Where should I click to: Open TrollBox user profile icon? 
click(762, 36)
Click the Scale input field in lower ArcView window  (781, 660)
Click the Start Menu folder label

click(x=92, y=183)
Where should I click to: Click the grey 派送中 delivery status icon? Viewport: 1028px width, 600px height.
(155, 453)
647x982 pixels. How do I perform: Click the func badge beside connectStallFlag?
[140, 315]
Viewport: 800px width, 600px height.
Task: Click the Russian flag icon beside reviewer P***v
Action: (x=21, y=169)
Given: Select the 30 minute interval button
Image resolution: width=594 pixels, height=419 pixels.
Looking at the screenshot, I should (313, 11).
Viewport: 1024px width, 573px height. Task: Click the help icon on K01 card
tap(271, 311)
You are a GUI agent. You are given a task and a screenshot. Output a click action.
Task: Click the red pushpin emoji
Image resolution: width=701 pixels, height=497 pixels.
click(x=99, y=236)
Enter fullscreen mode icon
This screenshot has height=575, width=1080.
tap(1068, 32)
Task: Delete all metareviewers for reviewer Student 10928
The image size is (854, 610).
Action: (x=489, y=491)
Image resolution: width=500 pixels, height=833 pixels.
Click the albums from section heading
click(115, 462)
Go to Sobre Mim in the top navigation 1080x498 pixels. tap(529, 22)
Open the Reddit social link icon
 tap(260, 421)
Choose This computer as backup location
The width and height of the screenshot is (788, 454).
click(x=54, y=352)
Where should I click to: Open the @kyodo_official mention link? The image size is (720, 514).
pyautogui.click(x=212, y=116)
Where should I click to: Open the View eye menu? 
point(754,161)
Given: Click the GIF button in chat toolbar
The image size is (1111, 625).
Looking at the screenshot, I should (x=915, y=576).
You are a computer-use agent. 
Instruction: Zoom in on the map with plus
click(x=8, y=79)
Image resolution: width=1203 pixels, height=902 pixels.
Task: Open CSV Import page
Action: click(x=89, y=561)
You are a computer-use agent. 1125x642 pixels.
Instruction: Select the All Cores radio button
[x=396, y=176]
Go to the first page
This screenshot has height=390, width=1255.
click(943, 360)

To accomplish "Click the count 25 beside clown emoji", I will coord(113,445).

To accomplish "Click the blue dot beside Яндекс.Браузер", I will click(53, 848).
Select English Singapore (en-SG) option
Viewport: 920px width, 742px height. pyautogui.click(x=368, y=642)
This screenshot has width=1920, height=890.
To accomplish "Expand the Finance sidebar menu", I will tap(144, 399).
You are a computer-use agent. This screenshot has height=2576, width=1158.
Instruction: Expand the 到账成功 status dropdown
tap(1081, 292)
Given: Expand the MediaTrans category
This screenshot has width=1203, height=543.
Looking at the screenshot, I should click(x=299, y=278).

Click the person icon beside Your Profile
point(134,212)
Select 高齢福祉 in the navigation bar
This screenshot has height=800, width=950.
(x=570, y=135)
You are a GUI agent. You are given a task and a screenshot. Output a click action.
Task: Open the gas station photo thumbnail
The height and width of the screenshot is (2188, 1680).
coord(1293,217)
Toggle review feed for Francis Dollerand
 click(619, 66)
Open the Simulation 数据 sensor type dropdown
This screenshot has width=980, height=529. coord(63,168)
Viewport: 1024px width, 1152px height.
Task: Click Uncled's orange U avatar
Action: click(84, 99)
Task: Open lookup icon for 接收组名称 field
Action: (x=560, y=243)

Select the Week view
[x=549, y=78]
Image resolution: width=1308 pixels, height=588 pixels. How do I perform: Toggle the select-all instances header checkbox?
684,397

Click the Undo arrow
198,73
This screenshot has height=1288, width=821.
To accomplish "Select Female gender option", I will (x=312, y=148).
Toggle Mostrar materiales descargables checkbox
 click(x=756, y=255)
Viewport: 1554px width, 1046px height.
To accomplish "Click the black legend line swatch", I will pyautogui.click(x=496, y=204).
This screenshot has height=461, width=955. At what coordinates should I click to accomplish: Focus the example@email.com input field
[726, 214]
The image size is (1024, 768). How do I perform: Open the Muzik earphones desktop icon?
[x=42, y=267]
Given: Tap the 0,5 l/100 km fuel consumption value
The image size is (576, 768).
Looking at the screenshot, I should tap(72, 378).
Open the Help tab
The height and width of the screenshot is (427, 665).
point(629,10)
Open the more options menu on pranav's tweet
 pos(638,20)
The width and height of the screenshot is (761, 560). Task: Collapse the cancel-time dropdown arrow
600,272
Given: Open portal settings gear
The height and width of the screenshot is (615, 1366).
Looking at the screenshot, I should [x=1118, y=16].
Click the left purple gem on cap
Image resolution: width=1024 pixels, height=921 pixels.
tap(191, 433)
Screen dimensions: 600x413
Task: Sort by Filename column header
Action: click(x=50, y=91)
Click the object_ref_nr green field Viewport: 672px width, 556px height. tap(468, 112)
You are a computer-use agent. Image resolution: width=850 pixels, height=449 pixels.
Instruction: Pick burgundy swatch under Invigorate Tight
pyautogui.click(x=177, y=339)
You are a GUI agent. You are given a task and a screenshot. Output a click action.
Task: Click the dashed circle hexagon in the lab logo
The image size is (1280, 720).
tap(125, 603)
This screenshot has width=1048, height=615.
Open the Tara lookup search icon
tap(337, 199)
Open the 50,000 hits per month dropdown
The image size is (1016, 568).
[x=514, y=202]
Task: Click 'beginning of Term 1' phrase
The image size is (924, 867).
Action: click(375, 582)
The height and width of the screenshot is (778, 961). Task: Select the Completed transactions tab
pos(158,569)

● Work item
All of the material above needs to be transcribed verbatim.

● Solved exercise
Where should I click to: Open TrollBox user profile icon? 
click(762, 36)
Click the Scale input field in lower ArcView window  (781, 660)
Click the Start Menu folder label

click(x=92, y=183)
Where should I click to: Click the grey 派送中 delivery status icon? Viewport: 1028px width, 600px height.
(155, 453)
647x982 pixels. How do I perform: Click the func badge beside connectStallFlag?
[140, 315]
Viewport: 800px width, 600px height.
Task: Click the Russian flag icon beside reviewer P***v
Action: (x=21, y=169)
Given: Select the 30 minute interval button
Image resolution: width=594 pixels, height=419 pixels.
Looking at the screenshot, I should (313, 11).
Viewport: 1024px width, 573px height. Task: Click the help icon on K01 card
tap(271, 311)
You are a GUI agent. You are given a task and a screenshot. Output a click action.
Task: Click the red pushpin emoji
Image resolution: width=701 pixels, height=497 pixels.
click(x=99, y=236)
Enter fullscreen mode icon
This screenshot has height=575, width=1080.
tap(1068, 32)
Task: Delete all metareviewers for reviewer Student 10928
The image size is (854, 610).
Action: (x=489, y=491)
Image resolution: width=500 pixels, height=833 pixels.
Click the albums from section heading
click(115, 462)
Go to Sobre Mim in the top navigation 1080x498 pixels. tap(529, 22)
Open the Reddit social link icon
 tap(260, 421)
Choose This computer as backup location
The width and height of the screenshot is (788, 454).
click(x=54, y=352)
Where should I click to: Open the @kyodo_official mention link? The image size is (720, 514).
pyautogui.click(x=212, y=116)
Where should I click to: Open the View eye menu? 
point(754,161)
Given: Click the GIF button in chat toolbar
The image size is (1111, 625).
Looking at the screenshot, I should (x=915, y=576).
You are a computer-use agent. 
Instruction: Zoom in on the map with plus
click(x=8, y=79)
Image resolution: width=1203 pixels, height=902 pixels.
Task: Open CSV Import page
Action: click(x=89, y=561)
You are a computer-use agent. 1125x642 pixels.
Instruction: Select the All Cores radio button
[x=396, y=176]
Go to the first page
This screenshot has height=390, width=1255.
click(943, 360)

To accomplish "Click the count 25 beside clown emoji", I will coord(113,445).

To accomplish "Click the blue dot beside Яндекс.Браузер", I will click(53, 848).
Select English Singapore (en-SG) option
Viewport: 920px width, 742px height. pyautogui.click(x=368, y=642)
This screenshot has width=1920, height=890.
To accomplish "Expand the Finance sidebar menu", I will tap(144, 399).
You are a computer-use agent. This screenshot has height=2576, width=1158.
Instruction: Expand the 到账成功 status dropdown
tap(1081, 292)
Given: Expand the MediaTrans category
This screenshot has width=1203, height=543.
Looking at the screenshot, I should click(x=299, y=278).

Click the person icon beside Your Profile
point(134,212)
Select 高齢福祉 in the navigation bar
This screenshot has height=800, width=950.
(x=570, y=135)
You are a GUI agent. You are given a task and a screenshot. Output a click action.
Task: Open the gas station photo thumbnail
The height and width of the screenshot is (2188, 1680).
coord(1293,217)
Toggle review feed for Francis Dollerand
 click(619, 66)
Open the Simulation 数据 sensor type dropdown
This screenshot has width=980, height=529. coord(63,168)
Viewport: 1024px width, 1152px height.
Task: Click Uncled's orange U avatar
Action: click(84, 99)
Task: Open lookup icon for 接收组名称 field
Action: (x=560, y=243)

Select the Week view
[x=549, y=78]
Image resolution: width=1308 pixels, height=588 pixels. How do I perform: Toggle the select-all instances header checkbox?
684,397

Click the Undo arrow
198,73
This screenshot has height=1288, width=821.
To accomplish "Select Female gender option", I will (x=312, y=148).
Toggle Mostrar materiales descargables checkbox
 click(x=756, y=255)
Viewport: 1554px width, 1046px height.
To accomplish "Click the black legend line swatch", I will pyautogui.click(x=496, y=204).
This screenshot has height=461, width=955. At what coordinates should I click to accomplish: Focus the example@email.com input field
[726, 214]
The image size is (1024, 768). How do I perform: Open the Muzik earphones desktop icon?
[x=42, y=267]
Given: Tap the 0,5 l/100 km fuel consumption value
The image size is (576, 768).
Looking at the screenshot, I should tap(72, 378).
Open the Help tab
The height and width of the screenshot is (427, 665).
point(629,10)
Open the more options menu on pranav's tweet
 pos(638,20)
The width and height of the screenshot is (761, 560). Task: Collapse the cancel-time dropdown arrow
600,272
Given: Open portal settings gear
The height and width of the screenshot is (615, 1366).
Looking at the screenshot, I should [x=1118, y=16].
Click the left purple gem on cap
Image resolution: width=1024 pixels, height=921 pixels.
tap(191, 433)
Screen dimensions: 600x413
Task: Sort by Filename column header
Action: click(x=50, y=91)
Click the object_ref_nr green field Viewport: 672px width, 556px height. tap(468, 112)
You are a computer-use agent. Image resolution: width=850 pixels, height=449 pixels.
Instruction: Pick burgundy swatch under Invigorate Tight
pyautogui.click(x=177, y=339)
You are a GUI agent. You are given a task and a screenshot. Output a click action.
Task: Click the dashed circle hexagon in the lab logo
The image size is (1280, 720).
tap(125, 603)
This screenshot has width=1048, height=615.
Open the Tara lookup search icon
tap(337, 199)
Open the 50,000 hits per month dropdown
The image size is (1016, 568).
[x=514, y=202]
Task: Click 'beginning of Term 1' phrase
The image size is (924, 867).
Action: click(375, 582)
The height and width of the screenshot is (778, 961). Task: Select the Completed transactions tab
pos(158,569)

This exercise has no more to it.